Not all revenue is good revenue.
As agencies know, some accounts can suck up so much energy, time and resources that it strains profit margins and detracts from other clients. As a solution, Winston-Salem N.C.-based agency The Variable has created a proprietary algorithm for scoping work, called Fairly, that it is now pitching to rival—yes, rival—agencies.
“What is good for the industry is good for us, too,” says David Mullen, president and partner at The Variable. “Too many agencies are not getting paid fairly for their work.”
Based on a system The Variable has used for more than six years, Fairly is geared toward agencies of around 150 employees. Its big point of difference, says Jodi Heelan, director of business development and operations, is that it eliminates timesheets—often the bane of agencies—and instead forecasts costs and profit margin based on the value the agency’s work brings to clients.
Heelan, who is transitioning out of her role at the agency to run Fairly full-time to avoid conflict of interest, is running a beta test with a handful of agencies she declined to disclose. A full-scale launch is slated for May or June.
The system, claims Heelan, has allowed The Variable to more than double its margins, upping them 115%, and to grow the shop’s organic client relationships by 370%.
“What Fairly does is help you understand the difference between good revenue and bad revenue,” says Heelan, adding that “85% of agencies don’t know they are making their economic opportunity threshold from clients.”

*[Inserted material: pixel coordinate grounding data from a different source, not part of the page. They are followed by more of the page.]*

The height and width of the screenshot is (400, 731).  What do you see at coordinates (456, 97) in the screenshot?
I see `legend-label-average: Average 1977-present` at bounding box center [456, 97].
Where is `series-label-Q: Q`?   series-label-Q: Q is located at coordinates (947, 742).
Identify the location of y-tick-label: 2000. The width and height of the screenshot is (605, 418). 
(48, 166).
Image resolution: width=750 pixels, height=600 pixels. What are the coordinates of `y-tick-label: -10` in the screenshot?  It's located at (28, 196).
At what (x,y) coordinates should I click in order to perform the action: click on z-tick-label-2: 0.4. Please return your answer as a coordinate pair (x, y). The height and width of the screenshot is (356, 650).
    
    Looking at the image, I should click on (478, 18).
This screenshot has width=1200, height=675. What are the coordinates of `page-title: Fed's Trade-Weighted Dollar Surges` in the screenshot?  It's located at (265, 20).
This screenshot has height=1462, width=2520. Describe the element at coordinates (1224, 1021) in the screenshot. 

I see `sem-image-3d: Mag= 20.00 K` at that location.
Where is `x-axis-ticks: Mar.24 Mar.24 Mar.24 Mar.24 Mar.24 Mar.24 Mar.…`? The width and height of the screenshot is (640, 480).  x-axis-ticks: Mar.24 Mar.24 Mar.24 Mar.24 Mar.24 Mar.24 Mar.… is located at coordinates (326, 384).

The five-step algorithm allows shops to add inputs including the estimated percentage of time allocated to key staffers on the account, project price and the desired profit margin on the business. It can also calculate adjustments based on higher or lower margins.
Fairly, she says, shifts the focus from “input to output,” allowing “more meaningful conversations with clients.” Adds Heelan: “Time is still an input, but it is a backburner input.”